With the loss of more than 5,000 energy jobs, it should be interesting to readers to read about what happened during the last Wyoming bust at the most mining-oriented town in the state. Here is that story:
It's well worth reading.
I'd guess a lot of current Wyomingites, particularly those born since 1990, would be shocked to learn that Lander had been a mining town. Some time ago I passed by the old Taconite mine and meant to photograph it, but I was in a hurry and didn't. I wish I had now. At any rate, Sniffin is quite correct. Lander was a mining town.
Indeed, Lander and Hudson were union towns and heavily Democratic. To run for office there you practically had to be a Democrat. Some of those old Democrats are still around, and still active in politics, but they are Republicans now. Indeed, in the same race in which Governor Mead took his first nomination a serious contender for that nomination was a really well respected Republican Legislator, who had been a long time Democratic Legislator prior to switching parties. The big switches that took place, and the fact that Fremont County today has some of the state's most conservative Republican political figures, says a lot about the fate of the Wyoming Democrats over the years.
And the current nature of Lander does as well. If you went into the town today you'd be hard pressed to realizes that it had every been a mining town.

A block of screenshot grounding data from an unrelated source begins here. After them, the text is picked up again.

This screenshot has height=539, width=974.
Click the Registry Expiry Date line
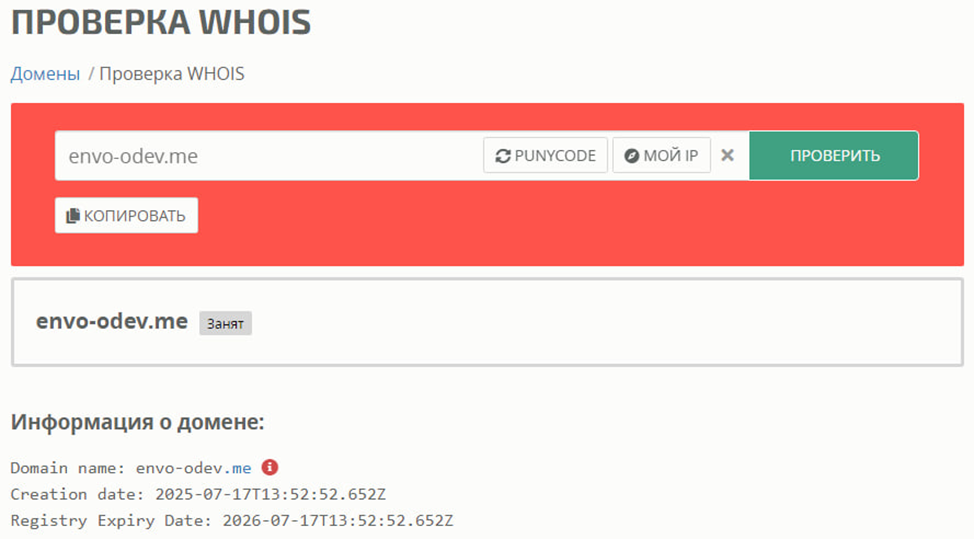[232, 520]
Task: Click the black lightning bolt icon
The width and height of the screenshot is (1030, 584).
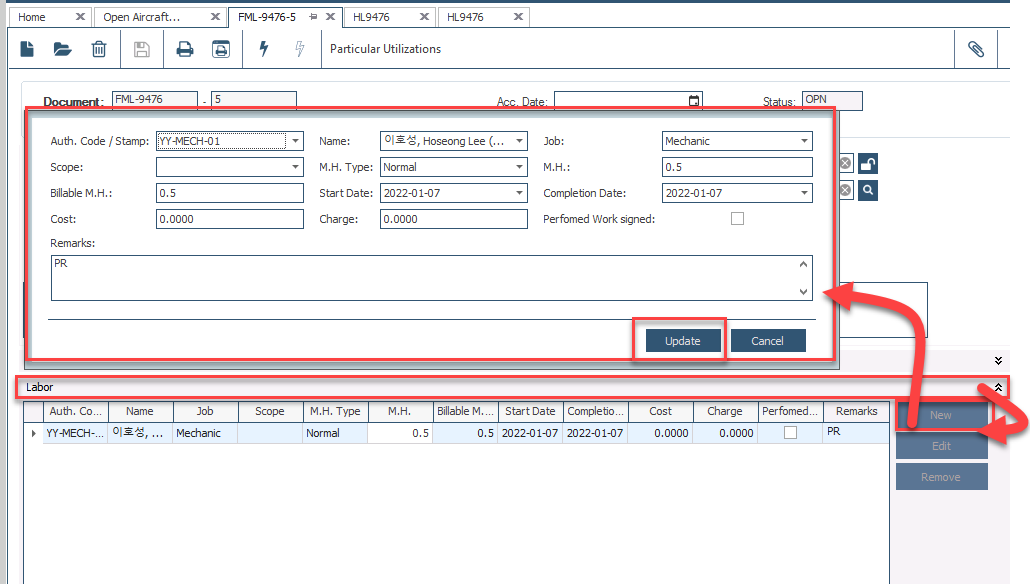Action: 264,49
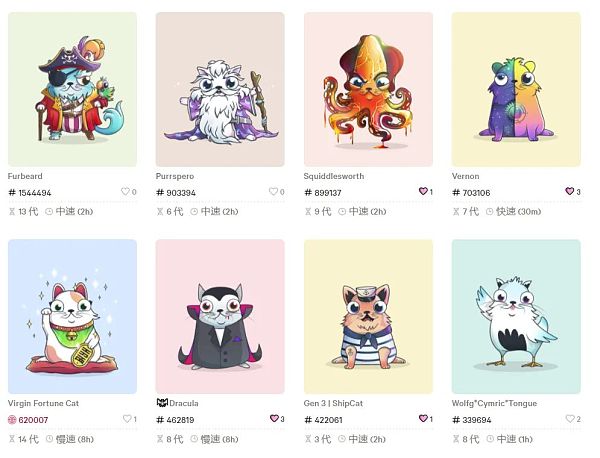Image resolution: width=600 pixels, height=458 pixels.
Task: Open the Vernon kitty name link
Action: coord(465,176)
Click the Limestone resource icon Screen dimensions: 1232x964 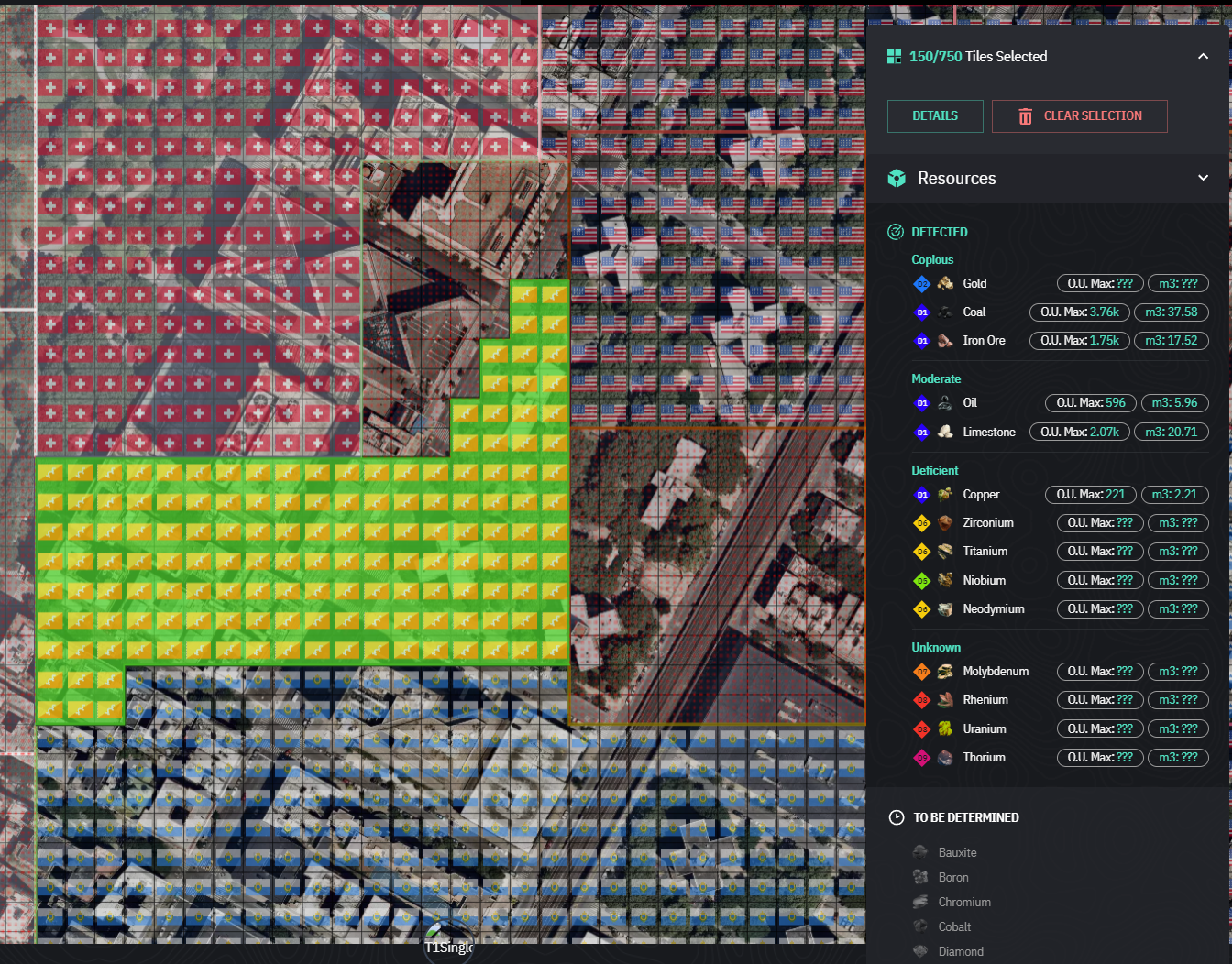pos(945,432)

As an aside, I continue to be impressed by the columnists in the Casper Journal. They're good. Indeed, even though the Journal and the Tribune have common ownership, the Journal, a weekly paper, has better columnist as a rule. Not always, the Tribune has some good ones, but it also has some that I really wonder why they run. Bill Sniffin, of the journal, never fails to publish an interesting article, and he's not the only one in the Journal we can say that about. The Tribune does run some good national columnists, and some I could leave, but that's common for folks like me who read national columnists. Some you like, and some you don't. On local columnists their Mary Kettl almost always runs an interesting column as does Mike Kuzara, but in contrast, while Mary Billiter's have much improved, I still can't get into them. And likewise I'm consistently bored and disappointed by Edith Cook's column, which I'd not run if I were the editor.